▸ **Source material**
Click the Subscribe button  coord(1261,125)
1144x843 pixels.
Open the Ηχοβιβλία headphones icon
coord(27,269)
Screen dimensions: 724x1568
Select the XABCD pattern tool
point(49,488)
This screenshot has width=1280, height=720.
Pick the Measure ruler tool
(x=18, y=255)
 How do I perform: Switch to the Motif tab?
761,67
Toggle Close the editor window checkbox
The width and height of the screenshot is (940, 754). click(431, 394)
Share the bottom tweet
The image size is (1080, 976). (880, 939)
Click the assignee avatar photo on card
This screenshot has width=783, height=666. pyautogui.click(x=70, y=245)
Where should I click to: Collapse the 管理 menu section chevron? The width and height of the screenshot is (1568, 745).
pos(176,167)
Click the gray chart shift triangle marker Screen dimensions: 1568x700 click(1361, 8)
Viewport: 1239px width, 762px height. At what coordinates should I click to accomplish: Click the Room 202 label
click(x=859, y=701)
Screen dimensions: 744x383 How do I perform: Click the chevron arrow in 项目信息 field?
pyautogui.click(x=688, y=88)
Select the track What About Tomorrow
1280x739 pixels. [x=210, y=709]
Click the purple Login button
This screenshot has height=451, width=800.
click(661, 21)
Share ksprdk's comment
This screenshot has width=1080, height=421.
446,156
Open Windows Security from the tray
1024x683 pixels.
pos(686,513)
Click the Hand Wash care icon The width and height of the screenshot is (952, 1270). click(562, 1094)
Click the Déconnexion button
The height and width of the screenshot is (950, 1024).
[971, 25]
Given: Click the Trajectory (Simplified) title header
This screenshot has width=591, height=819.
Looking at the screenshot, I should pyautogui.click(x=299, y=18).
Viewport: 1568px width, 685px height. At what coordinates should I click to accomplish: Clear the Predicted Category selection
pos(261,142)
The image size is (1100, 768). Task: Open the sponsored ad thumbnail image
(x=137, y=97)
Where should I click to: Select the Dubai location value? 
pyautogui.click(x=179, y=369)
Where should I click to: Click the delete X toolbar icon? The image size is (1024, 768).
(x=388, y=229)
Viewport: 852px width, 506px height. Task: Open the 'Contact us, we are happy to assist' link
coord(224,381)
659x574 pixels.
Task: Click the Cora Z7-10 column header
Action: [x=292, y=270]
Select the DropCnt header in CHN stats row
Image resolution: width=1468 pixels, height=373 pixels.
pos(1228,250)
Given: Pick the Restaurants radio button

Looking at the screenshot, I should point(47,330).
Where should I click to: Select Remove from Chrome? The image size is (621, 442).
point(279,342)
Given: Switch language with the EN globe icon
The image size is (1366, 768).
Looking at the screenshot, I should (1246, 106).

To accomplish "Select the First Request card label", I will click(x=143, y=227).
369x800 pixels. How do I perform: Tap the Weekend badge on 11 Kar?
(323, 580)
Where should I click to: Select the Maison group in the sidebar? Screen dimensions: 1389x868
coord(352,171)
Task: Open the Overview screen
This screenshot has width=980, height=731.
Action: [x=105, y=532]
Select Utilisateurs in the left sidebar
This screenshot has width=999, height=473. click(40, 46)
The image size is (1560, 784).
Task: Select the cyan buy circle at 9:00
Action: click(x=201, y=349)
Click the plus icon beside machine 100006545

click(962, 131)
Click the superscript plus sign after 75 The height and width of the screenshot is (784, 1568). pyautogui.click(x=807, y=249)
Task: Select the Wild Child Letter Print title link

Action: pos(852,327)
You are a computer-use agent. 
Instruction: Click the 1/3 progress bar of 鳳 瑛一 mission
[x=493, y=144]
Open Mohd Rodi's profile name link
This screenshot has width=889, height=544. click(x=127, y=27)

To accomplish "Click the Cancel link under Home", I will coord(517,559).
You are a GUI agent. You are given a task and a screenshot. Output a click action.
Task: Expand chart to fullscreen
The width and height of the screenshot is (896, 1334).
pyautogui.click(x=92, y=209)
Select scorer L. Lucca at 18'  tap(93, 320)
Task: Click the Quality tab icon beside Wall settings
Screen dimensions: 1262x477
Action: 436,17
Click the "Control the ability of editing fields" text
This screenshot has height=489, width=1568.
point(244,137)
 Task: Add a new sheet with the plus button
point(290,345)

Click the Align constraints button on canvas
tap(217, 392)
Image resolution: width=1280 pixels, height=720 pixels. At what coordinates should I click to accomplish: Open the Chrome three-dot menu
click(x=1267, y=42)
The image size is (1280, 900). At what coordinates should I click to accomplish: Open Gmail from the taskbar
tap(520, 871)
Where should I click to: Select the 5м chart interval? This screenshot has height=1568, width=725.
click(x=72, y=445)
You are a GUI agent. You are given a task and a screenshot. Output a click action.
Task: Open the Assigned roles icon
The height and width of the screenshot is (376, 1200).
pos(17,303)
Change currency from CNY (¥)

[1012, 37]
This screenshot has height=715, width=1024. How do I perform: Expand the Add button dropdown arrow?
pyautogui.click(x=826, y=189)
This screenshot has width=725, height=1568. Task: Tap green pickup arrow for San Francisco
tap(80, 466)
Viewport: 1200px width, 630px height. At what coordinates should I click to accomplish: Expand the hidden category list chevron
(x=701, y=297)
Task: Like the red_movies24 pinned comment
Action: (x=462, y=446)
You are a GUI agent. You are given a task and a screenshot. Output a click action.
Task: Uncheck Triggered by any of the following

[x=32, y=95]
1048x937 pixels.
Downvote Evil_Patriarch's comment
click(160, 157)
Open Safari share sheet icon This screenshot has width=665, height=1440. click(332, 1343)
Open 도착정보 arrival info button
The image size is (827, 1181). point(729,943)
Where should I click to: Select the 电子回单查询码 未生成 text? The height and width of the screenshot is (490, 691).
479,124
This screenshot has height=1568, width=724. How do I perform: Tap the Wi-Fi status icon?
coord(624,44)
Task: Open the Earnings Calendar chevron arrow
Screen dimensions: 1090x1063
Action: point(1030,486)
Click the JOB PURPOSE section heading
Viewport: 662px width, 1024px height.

▸ **Goal of the exercise**
The records above should be repeated word for word.

▸ **Result of this exercise**
Click the Subscribe button  coord(1261,125)
1144x843 pixels.
Open the Ηχοβιβλία headphones icon
coord(27,269)
Screen dimensions: 724x1568
Select the XABCD pattern tool
point(49,488)
This screenshot has width=1280, height=720.
Pick the Measure ruler tool
(x=18, y=255)
 How do I perform: Switch to the Motif tab?
761,67
Toggle Close the editor window checkbox
The width and height of the screenshot is (940, 754). click(431, 394)
Share the bottom tweet
The image size is (1080, 976). (880, 939)
Click the assignee avatar photo on card
This screenshot has width=783, height=666. pyautogui.click(x=70, y=245)
Where should I click to: Collapse the 管理 menu section chevron? The width and height of the screenshot is (1568, 745).
pos(176,167)
Click the gray chart shift triangle marker Screen dimensions: 1568x700 click(1361, 8)
Viewport: 1239px width, 762px height. At what coordinates should I click to accomplish: Click the Room 202 label
click(x=859, y=701)
Screen dimensions: 744x383 How do I perform: Click the chevron arrow in 项目信息 field?
pyautogui.click(x=688, y=88)
Select the track What About Tomorrow
1280x739 pixels. [x=210, y=709]
Click the purple Login button
This screenshot has height=451, width=800.
click(661, 21)
Share ksprdk's comment
This screenshot has width=1080, height=421.
446,156
Open Windows Security from the tray
1024x683 pixels.
pos(686,513)
Click the Hand Wash care icon The width and height of the screenshot is (952, 1270). click(562, 1094)
Click the Déconnexion button
The height and width of the screenshot is (950, 1024).
[971, 25]
Given: Click the Trajectory (Simplified) title header
This screenshot has width=591, height=819.
Looking at the screenshot, I should pyautogui.click(x=299, y=18).
Viewport: 1568px width, 685px height. At what coordinates should I click to accomplish: Clear the Predicted Category selection
pos(261,142)
The image size is (1100, 768). Task: Open the sponsored ad thumbnail image
(x=137, y=97)
Where should I click to: Select the Dubai location value? 
pyautogui.click(x=179, y=369)
Where should I click to: Click the delete X toolbar icon? The image size is (1024, 768).
(x=388, y=229)
Viewport: 852px width, 506px height. Task: Open the 'Contact us, we are happy to assist' link
coord(224,381)
659x574 pixels.
Task: Click the Cora Z7-10 column header
Action: [x=292, y=270]
Select the DropCnt header in CHN stats row
Image resolution: width=1468 pixels, height=373 pixels.
pos(1228,250)
Given: Pick the Restaurants radio button

Looking at the screenshot, I should point(47,330).
Where should I click to: Select Remove from Chrome? The image size is (621, 442).
point(279,342)
Given: Switch language with the EN globe icon
The image size is (1366, 768).
Looking at the screenshot, I should (1246, 106).

To accomplish "Select the First Request card label", I will click(x=143, y=227).
369x800 pixels. How do I perform: Tap the Weekend badge on 11 Kar?
(323, 580)
Where should I click to: Select the Maison group in the sidebar? Screen dimensions: 1389x868
coord(352,171)
Task: Open the Overview screen
This screenshot has width=980, height=731.
Action: [x=105, y=532]
Select Utilisateurs in the left sidebar
This screenshot has width=999, height=473. click(40, 46)
The image size is (1560, 784).
Task: Select the cyan buy circle at 9:00
Action: click(x=201, y=349)
Click the plus icon beside machine 100006545

click(962, 131)
Click the superscript plus sign after 75 The height and width of the screenshot is (784, 1568). pyautogui.click(x=807, y=249)
Task: Select the Wild Child Letter Print title link

Action: pos(852,327)
You are a computer-use agent. 
Instruction: Click the 1/3 progress bar of 鳳 瑛一 mission
[x=493, y=144]
Open Mohd Rodi's profile name link
This screenshot has width=889, height=544. click(x=127, y=27)

To accomplish "Click the Cancel link under Home", I will coord(517,559).
You are a GUI agent. You are given a task and a screenshot. Output a click action.
Task: Expand chart to fullscreen
The width and height of the screenshot is (896, 1334).
pyautogui.click(x=92, y=209)
Select scorer L. Lucca at 18'  tap(93, 320)
Task: Click the Quality tab icon beside Wall settings
Screen dimensions: 1262x477
Action: 436,17
Click the "Control the ability of editing fields" text
This screenshot has height=489, width=1568.
point(244,137)
 Task: Add a new sheet with the plus button
point(290,345)

Click the Align constraints button on canvas
tap(217, 392)
Image resolution: width=1280 pixels, height=720 pixels. At what coordinates should I click to accomplish: Open the Chrome three-dot menu
click(x=1267, y=42)
The image size is (1280, 900). At what coordinates should I click to accomplish: Open Gmail from the taskbar
tap(520, 871)
Where should I click to: Select the 5м chart interval? This screenshot has height=1568, width=725.
click(x=72, y=445)
You are a GUI agent. You are given a task and a screenshot. Output a click action.
Task: Open the Assigned roles icon
The height and width of the screenshot is (376, 1200).
pos(17,303)
Change currency from CNY (¥)

[1012, 37]
This screenshot has height=715, width=1024. How do I perform: Expand the Add button dropdown arrow?
pyautogui.click(x=826, y=189)
This screenshot has width=725, height=1568. Task: Tap green pickup arrow for San Francisco
tap(80, 466)
Viewport: 1200px width, 630px height. At what coordinates should I click to accomplish: Expand the hidden category list chevron
(x=701, y=297)
Task: Like the red_movies24 pinned comment
Action: (x=462, y=446)
You are a GUI agent. You are given a task and a screenshot. Output a click action.
Task: Uncheck Triggered by any of the following

[x=32, y=95]
1048x937 pixels.
Downvote Evil_Patriarch's comment
click(160, 157)
Open Safari share sheet icon This screenshot has width=665, height=1440. click(332, 1343)
Open 도착정보 arrival info button
The image size is (827, 1181). point(729,943)
Where should I click to: Select the 电子回单查询码 未生成 text? The height and width of the screenshot is (490, 691).
479,124
This screenshot has height=1568, width=724. How do I perform: Tap the Wi-Fi status icon?
coord(624,44)
Task: Open the Earnings Calendar chevron arrow
Screen dimensions: 1090x1063
Action: point(1030,486)
Click the JOB PURPOSE section heading
Viewport: 662px width, 1024px height.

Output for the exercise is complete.